==== FUENTE ====

Desde Ecologistas en
acción han pedido el cese de las compras compulsivas por el bien del Planeta,
pero creo que el comprar solo acaba de empezar.
Internet es fácil triquiñuela para gastar lo que no se tiene y las
tarjetas a débito, más todavía. Nada que ver con antaño cuando veíamos
películas en blanco y negro, vestiditos como para una boda, en casa de los
abuelos todos esperando que llegara Reyes para ver si nos tocaba algo. Ahora la
amabilidad se toma como ganas de echar un casquete y las placas led de los
frigoríficos (con obsolescencia programada) valen sesenta euros. Mi
padre no atina bien con los miles de euros y mi hija alucina con que existieran
los carretes de fotos. Los que ya no
cumpliremos cincuenta, somos caballo de penas varias. Sobre todo, los que como
yo tenemos padres e hijos, porque los otros- esos que lo supieron hacer
despreocupándose de cadenas afectivas-alegran su vida con exposiciones varias, hobbies
que llaman vocaciones y otros libertinajes no sexuales. Les
diría que no les envidio, y sería cierto. Lo mío es la pereza existencial, la negación
de todo disfrute que no se pueda comer o tejer y el nihilismo más puro adobado
de cansancio y charlas de medianoche, con adolescentes cargados de tareas y
faltos de futuro. La huelga
del metal ha hecho puf, desinflándose como un pastel sin levadura. Cada uno ha
cogido su petate y como en las elecciones, ya han salido los políticos a
ponerse las medallas del mago Andreu. Los que visionamos de por vida, vegetamos
a la parra de un Instituto que siempre es igual con profes que salen y entran,
aposentados en su mayor gloria festiva en una terracita cervecera con tapa
incluida. Pensar que quizás en años venideros sean los de mi propia sangre los
que con sus nalgas trabajadas se sienten
en esas mismas sillas, es rabo de puerquito, pero ya saben que se me dan muy
bien las fabulaciones elucubrativas.

====

■ INSTRUCCIONES:
Responde según la fuente:
(a) ¿Quién ha pedido el cese de las compras compulsivas?
(b) ¿Cuánto valen las placas led de los frigoríficos?
(c) ¿Con qué se compara cómo se ha desinflado la huelga del metal?
Estas líneas no tienen relación con la fuente.

==== DATOS RECOPILADOS ====

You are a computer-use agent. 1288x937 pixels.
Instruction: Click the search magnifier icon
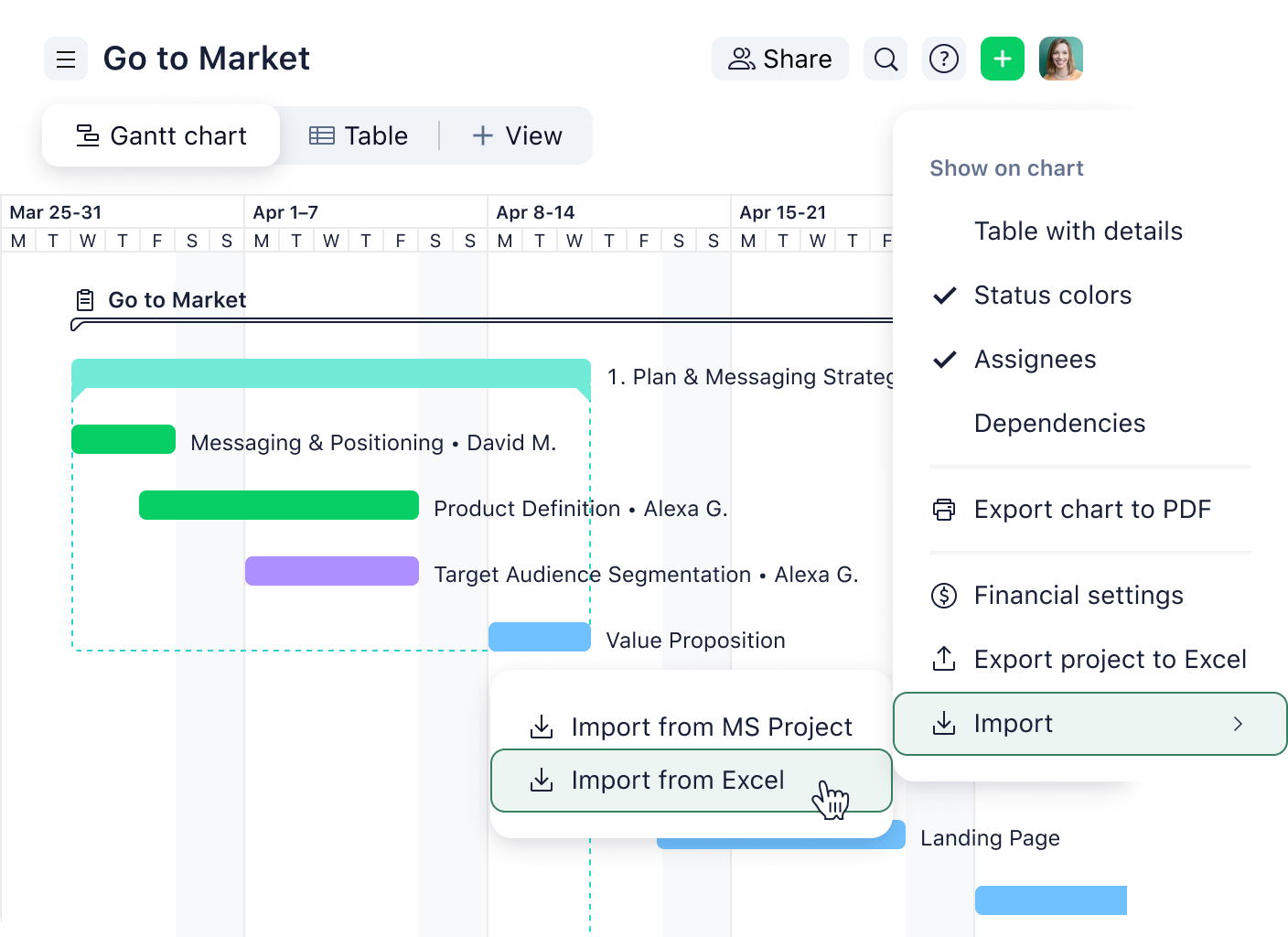click(885, 59)
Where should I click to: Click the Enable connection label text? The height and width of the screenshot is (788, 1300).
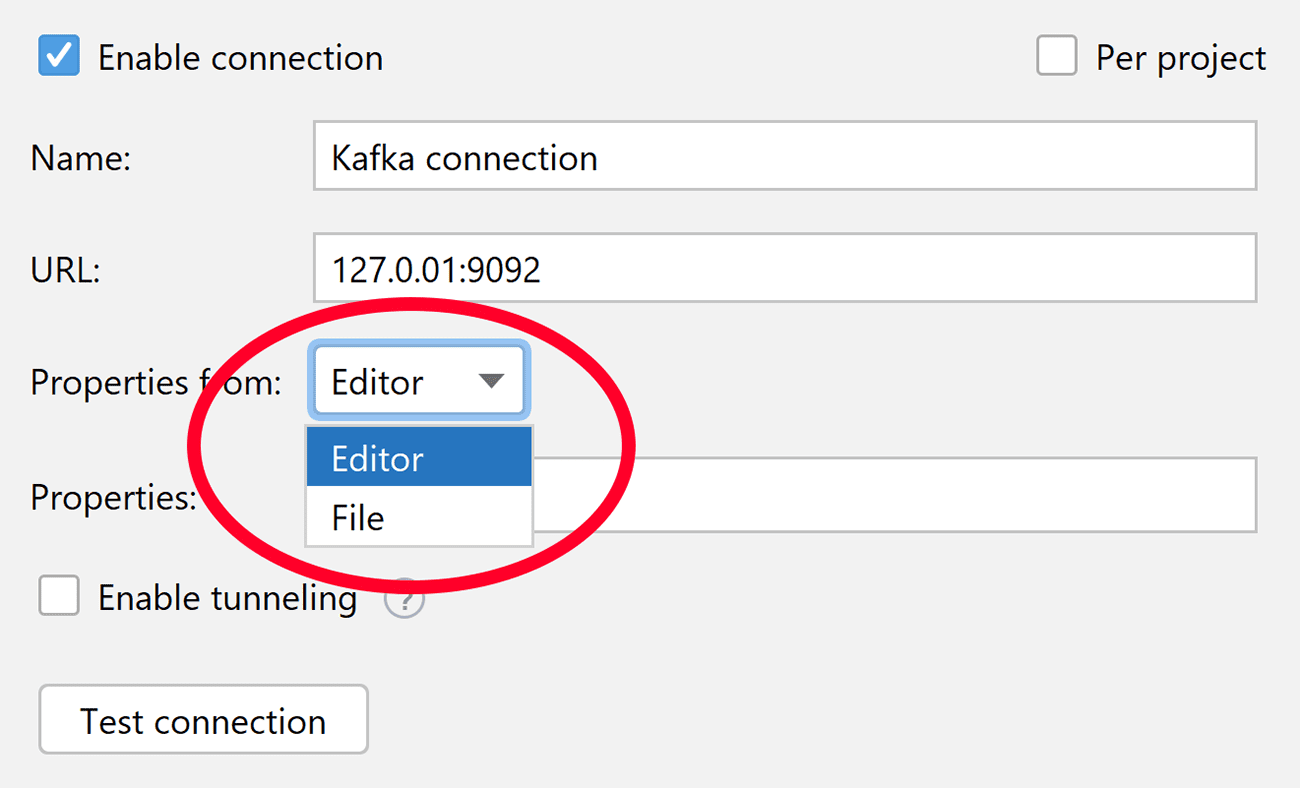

====

■ RESPUESTA ESCRITA:
(a) Ecologistas en acción.
(b) Sesenta euros.
(c) Con un pastel sin levadura.